**TAREAS A REALIZAR:**
a) Según el texto sobre las inmatriculaciones de la Iglesia, ¿entre qué años se hicieron las inmatriculaciones del listado que Carmen Calvo remitió al Congreso?
b) Transcribe del texto sobre las inmatriculaciones de la Iglesia el fragmento que va de "A partir de este" a "podido hacerlo siempre.", ambos incluidos.

La polémica tras la publicación de los bienes inmatriculados por la Iglesia católica en el registro de la propiedad es, créanme, un gran bluff, una gran maniobra de propaganda política, que nada tiene que ver con lo que la ley dice. Nada, en absoluto, con lo que algunos pretenden hacernos creer.

Pedro Sánchez afirmó el pasado 4 de enero de 2020, en su discurso ante el Congreso como candidato a la investidura, que “en un Estado aconfesional no tiene sentido que ninguna confesión se sitúe por encima de la Ley ni disfrute de privilegios que hieren el principio de legalidad y el principio de igualdad”, declarando su voluntad y compromiso de proceder a las reformas legales necesarias para “revertir” las inmatriculaciones de inmuebles por la Iglesia. ¿Qué ha sido de esa promesa? Un año después, el pasado 16 de febrero, la vicepresidenta Carmen Calvo remitía al Congreso el listado de las propiedades inmatriculadas por la Iglesia católica entre 1998 y 2015, en lo que denominó “un ejercicio de transparencia”. Y aquí se acaba la historia, porque la propia Calvo manifestaba entonces que, a partir de ahora, es posible la consulta pública de las inmatriculaciones de esos bienes inmuebles para poder facilitar su reclamación en caso de conflicto sobre su titularidad, así como decía también que las inmatriculaciones se produjeron al amparo de una situación “legal”. ¿Lo quieren más claro? Pues traducido: hasta aquí hemos llegado y ya no hay más.

El Gobierno, por tanto, no va a modificar ley alguna ni va a anular ninguna inmatriculación de inmuebles por la Iglesia. Ni por la Iglesia ni por nadie. Porque la inmatriculación registral es un procedimiento previsto por la ley para cualquiera. Y Sánchez lo sabía perfectamente hace un año como lo sabe ahora y ha reconocido Calvo. La inmatriculación de un inmueble no supone más que el acceso del mismo por primera vez al registro de la propiedad, una institución y modo de dar seguridad jurídica al tráfico inmobiliario mediante la fe pública sobre los datos que allí se inscriben. Pero tengan en cuenta que en España la información del registro de la propiedad es de libre acceso en la práctica, con lo que cualquiera de nosotros podríamos haber obtenido esa información que el Gobierno ha enviado ahora al Congreso en ese llamado “ejercicio de transparencia”. Basta para ello con pedir una nota simple registral alegando interés legítimo, es decir, cualquiera que suponga un interés no contrario a Derecho. Primera conclusión, pues: el Gobierno no nos ha dado nada que no pudiéramos tener ya, sino que simplemente nos lo ha dado, por así decirlo, encuadernado.

A partir de este momento, y dado que la fe pública registral solo ofrece una presunción de verdad de los datos en él inscritos, cualquier ciudadano está legitimado para impugnar cualquier inmatriculación, pero eso sí: alegando y probando un mejor derecho previo al inscrito. Por tanto, es una falacia que el Gobierno vaya a “revertir” inmatriculaciones, porque, como señaló Calvo, el procedimiento de esas inmatriculaciones fue legal, absolutamente legal, y la propia ley prevé, y ha previsto siempre, que las mismas puedan ser impugnadas ante los tribunales con la prueba de un mejor derecho. Por tanto, si alguien cree que un bien que ha inmatriculado a su nombre la Iglesia, o cualquier hijo de vecino, es realmente de su propiedad, que no lo dude: que acuda al juzgado y haga valer su titularidad real, porque ha podido hacerlo siempre.

**MATERIAL DE CONSULTA:**
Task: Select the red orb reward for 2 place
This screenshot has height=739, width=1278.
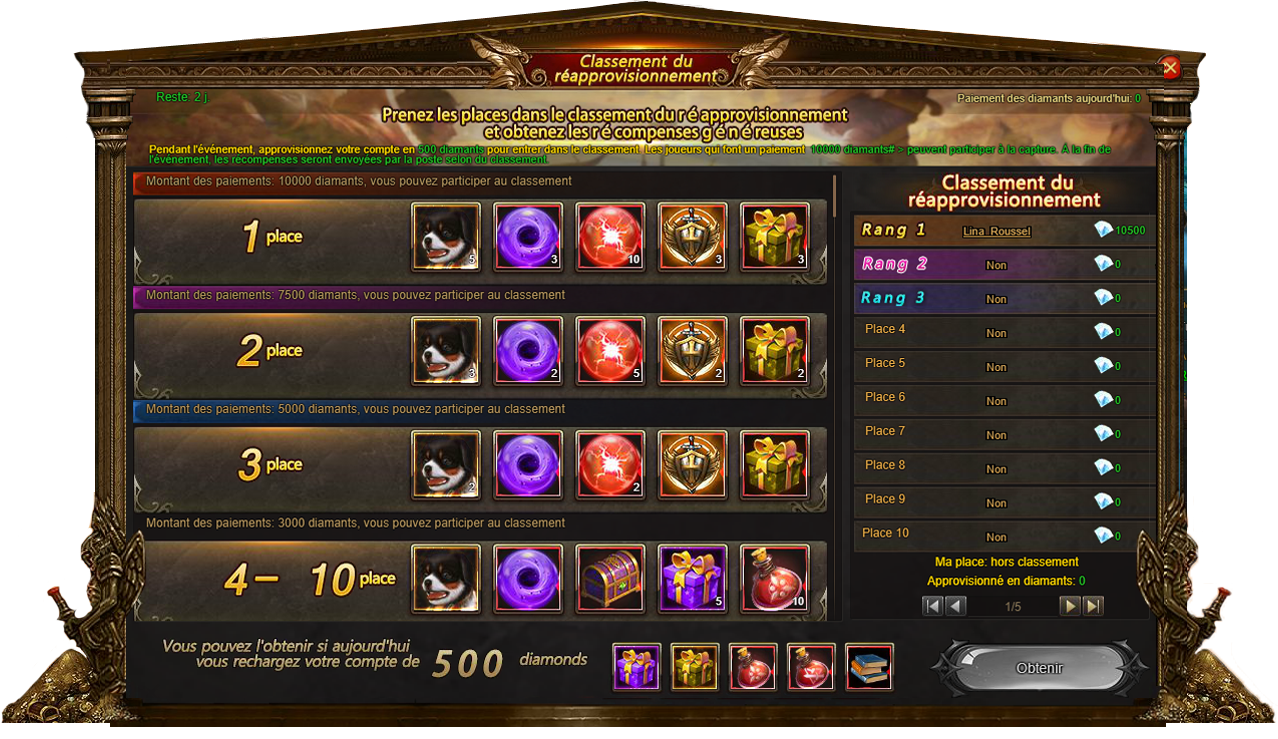Action: point(610,351)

**RESPUESTAS EN ORDEN:**
a) Entre 1998 y 2015.

b)
A partir de este momento, y dado que la fe pública registral solo ofrece una presunción de verdad de los datos en él inscritos, cualquier ciudadano está legitimado para impugnar cualquier inmatriculación, pero eso sí: alegando y probando un mejor derecho previo al inscrito. Por tanto, es una falacia que el Gobierno vaya a “revertir” inmatriculaciones, porque, como señaló Calvo, el procedimiento de esas inmatriculaciones fue legal, absolutamente legal, y la propia ley prevé, y ha previsto siempre, que las mismas puedan ser impugnadas ante los tribunales con la prueba de un mejor derecho. Por tanto, si alguien cree que un bien que ha inmatriculado a su nombre la Iglesia, o cualquier hijo de vecino, es realmente de su propiedad, que no lo dude: que acuda al juzgado y haga valer su titularidad real, porque ha podido hacerlo siempre.